Cada 21 de junio, Argentina conmemora el Día Nacional del Uso Responsable de Antibióticos, una fecha que busca concientizar sobre la amenaza creciente de la resistencia a los antimicrobianos. En este escenario, la medicina humana, la medicina veterinaria, la producción animal y el ambiente comparten un desafío común: proteger la eficacia de medicamentos fundamentales para la salud de las personas y los animales.
La resistencia a los antimicrobianos (RAM) es considerada por organismos internacionales como una de las principales amenazas para la salud pública mundial. Se produce cuando bacterias, virus, hongos o parásitos desarrollan mecanismos que les permiten sobrevivir a los tratamientos diseñados para eliminarlos, reduciendo o anulando la eficacia de medicamentos esenciales.
En Argentina, el 21 de junio fue establecido como Día Nacional del Uso Responsable de Antibióticos en el marco de la Estrategia Argentina para el Control de la Resistencia Antimicrobiana, aprobada mediante la Resolución Conjunta 834/2015 y 391/2015 de los entonces ministerios de Salud y de Agricultura, Ganadería y Pesca. La fecha fue elegida por coincidir con el inicio del invierno, período en el que históricamente aumenta el consumo de antimicrobianos debido a las infecciones respiratorias.

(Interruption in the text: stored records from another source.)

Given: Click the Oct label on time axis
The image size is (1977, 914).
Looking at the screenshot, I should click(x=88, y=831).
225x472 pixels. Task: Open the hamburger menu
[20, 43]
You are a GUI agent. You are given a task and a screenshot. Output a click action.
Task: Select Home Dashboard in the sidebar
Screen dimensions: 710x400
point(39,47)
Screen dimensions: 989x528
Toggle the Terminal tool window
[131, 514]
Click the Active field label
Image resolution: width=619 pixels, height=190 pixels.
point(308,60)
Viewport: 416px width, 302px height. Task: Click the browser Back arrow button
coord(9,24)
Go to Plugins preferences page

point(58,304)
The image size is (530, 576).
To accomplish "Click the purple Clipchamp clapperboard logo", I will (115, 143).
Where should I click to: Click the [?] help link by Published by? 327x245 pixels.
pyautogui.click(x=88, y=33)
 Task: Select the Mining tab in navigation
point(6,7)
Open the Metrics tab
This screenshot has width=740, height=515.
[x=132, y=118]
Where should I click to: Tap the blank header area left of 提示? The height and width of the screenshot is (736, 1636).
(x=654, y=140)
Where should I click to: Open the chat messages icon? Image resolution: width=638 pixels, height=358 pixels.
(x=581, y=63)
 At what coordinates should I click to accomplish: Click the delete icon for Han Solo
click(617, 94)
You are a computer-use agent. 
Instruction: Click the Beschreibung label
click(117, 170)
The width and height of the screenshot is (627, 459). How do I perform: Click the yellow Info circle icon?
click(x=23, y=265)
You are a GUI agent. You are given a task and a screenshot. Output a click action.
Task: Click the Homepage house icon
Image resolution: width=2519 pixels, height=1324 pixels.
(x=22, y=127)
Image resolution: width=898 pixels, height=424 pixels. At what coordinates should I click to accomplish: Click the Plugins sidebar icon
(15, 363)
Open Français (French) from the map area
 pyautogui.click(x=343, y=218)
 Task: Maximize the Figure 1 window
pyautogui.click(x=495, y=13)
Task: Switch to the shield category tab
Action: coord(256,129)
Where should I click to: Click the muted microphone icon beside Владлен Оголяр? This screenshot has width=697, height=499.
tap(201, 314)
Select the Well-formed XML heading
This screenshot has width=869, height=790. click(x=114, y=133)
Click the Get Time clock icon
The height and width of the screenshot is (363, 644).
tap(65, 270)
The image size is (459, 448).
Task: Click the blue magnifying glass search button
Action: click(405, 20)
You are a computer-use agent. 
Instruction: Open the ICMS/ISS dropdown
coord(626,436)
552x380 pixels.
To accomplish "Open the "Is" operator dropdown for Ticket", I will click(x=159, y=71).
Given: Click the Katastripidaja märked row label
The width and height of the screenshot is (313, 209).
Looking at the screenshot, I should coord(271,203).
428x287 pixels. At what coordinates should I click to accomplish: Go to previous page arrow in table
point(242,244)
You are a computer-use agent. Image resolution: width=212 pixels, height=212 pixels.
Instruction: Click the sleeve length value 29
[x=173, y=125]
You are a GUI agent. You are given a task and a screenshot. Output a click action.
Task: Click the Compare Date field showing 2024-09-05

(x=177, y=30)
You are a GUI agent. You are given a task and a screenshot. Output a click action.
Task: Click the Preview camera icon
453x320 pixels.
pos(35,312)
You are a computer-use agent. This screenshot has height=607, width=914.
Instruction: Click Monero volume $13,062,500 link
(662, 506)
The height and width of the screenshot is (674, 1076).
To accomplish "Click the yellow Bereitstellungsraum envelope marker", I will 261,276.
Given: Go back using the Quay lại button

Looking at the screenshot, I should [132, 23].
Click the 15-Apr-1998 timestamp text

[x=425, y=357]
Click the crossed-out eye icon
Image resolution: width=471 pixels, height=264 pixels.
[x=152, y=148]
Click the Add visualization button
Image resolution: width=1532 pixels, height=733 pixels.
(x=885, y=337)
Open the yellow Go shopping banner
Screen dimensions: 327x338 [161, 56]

El uso inapropiado de antibióticos acelera la aparición y diseminación de microorganismos resistentes. Entre las prácticas que favorecen este fenómeno se encuentran la automedicación, la interrupción prematura de los tratamientos, la utilización de antibióticos para enfermedades que no los requieren y la falta de diagnósticos adecuados antes de su prescripción.
La problemática tiene implicancias sanitarias, económicas y productivas. Cuando los antibióticos dejan de ser efectivos, aumentan los riesgos de infecciones difíciles de tratar, se prolongan las internaciones y se incrementan los costos de atención médica y veterinaria.
La profesión veterinaria ocupa un lugar central en la lucha contra la resistencia antimicrobiana. En este contexto, los especialistas destacan que los antibióticos deben utilizarse únicamente bajo indicación profesional, respetando dosis, intervalos y duración de los tratamientos. También subrayan la importancia de fortalecer las medidas de prevención de enfermedades mediante programas sanitarios, vacunación, bioseguridad y bienestar animal.
La resistencia antimicrobiana es uno de los ejemplos más claros del concepto de “Una Salud”, que reconoce la interdependencia entre la salud humana, la salud animal y el ambiente. Por ello, las acciones para enfrentar este desafío requieren la participación coordinada de médicos, veterinarios, investigadores, productores, autoridades sanitarias y la sociedad en general.
En el Día Nacional del Uso Responsable de Antibióticos, el mensaje es claro: preservar la eficacia de estos medicamentos es una responsabilidad compartida. Cada decisión de uso cuenta, tanto en la salud humana como en la medicina veterinaria, para garantizar que los antibióticos continúen salvando vidas en las próximas generaciones.